I’ve also used the jperf variant for this type of testing:

http://iperf.sourceforge.net/

 

CB

 

 

Message from fkass@mtholyoke.edu

I too have found speedtest and most of the other ones to be pretty bad for speeds greater then 30mbit.  This NDT one seems much better although maybe they could make their output nicer for high speed connections, it said my speed was 2.7E+2 Mb/s. :)

Brad,

Did you happen to ask your ISP if they provide a speed test server for customer use?

We have only had two different ISP's in the time that I have worked for Binghamton, but both provided a speed test server for our use. Both ran software from Ookla. We have also done an iperf test to an ISP provided server in the past.

But keep in mind that these tests only show your max speed into the provider's network, whether they are providing you with the appropriate upstream bandwidth is a different story.

Good idea. One of our providers, Time Warner Telecommunications, provides a speed test on their network. This is the only chance you have of testing the bandwidth of your connection with them. It still may be hard to generate enough traffic to fill up the pipe though, depending upon how big it is and the capabilities and load of the endpoints of either end of the test. It is always good to verify you are getting what you paid for, but I can say that we have never had problems with providers not providing the bandwidth contracted.

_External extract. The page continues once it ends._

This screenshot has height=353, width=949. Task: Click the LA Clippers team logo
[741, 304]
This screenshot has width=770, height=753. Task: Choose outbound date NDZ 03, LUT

It would be illegal for them not to. As to upstream, you should ask to see their network backbone map as well as info about upstream providers, backbone speeds and utilization. They also do have some incentive to give you all the bandwidth you can handle because then you have a reason to buy more.

 

Pete Morrissey

 

From: The EDUCAUSE Network Management Constituent Group Listserv [mailto:NETMAN@LISTSERV.EDUCAUSE.EDU] On Behalf Of Joe Roth
Sent: Tuesday, September 04, 2012 3:00 PM
To: NETMAN@LISTSERV.EDUCAUSE.EDU
Subject: Re: [NETMAN] bandwidth speed test

 

Brad,

 

Did you happen to ask your ISP if they provide a speed test server for customer use?

 

We have only had two different ISP's in the time that I have worked for Binghamton, but both provided a speed test server for our use. Both ran software from Ookla. We have also done an iperf test to an ISP provided server in the past.

 

But keep in mind that these tests only show your max speed into the provider's network, whether they are providing you with the appropriate upstream bandwidth is a different story.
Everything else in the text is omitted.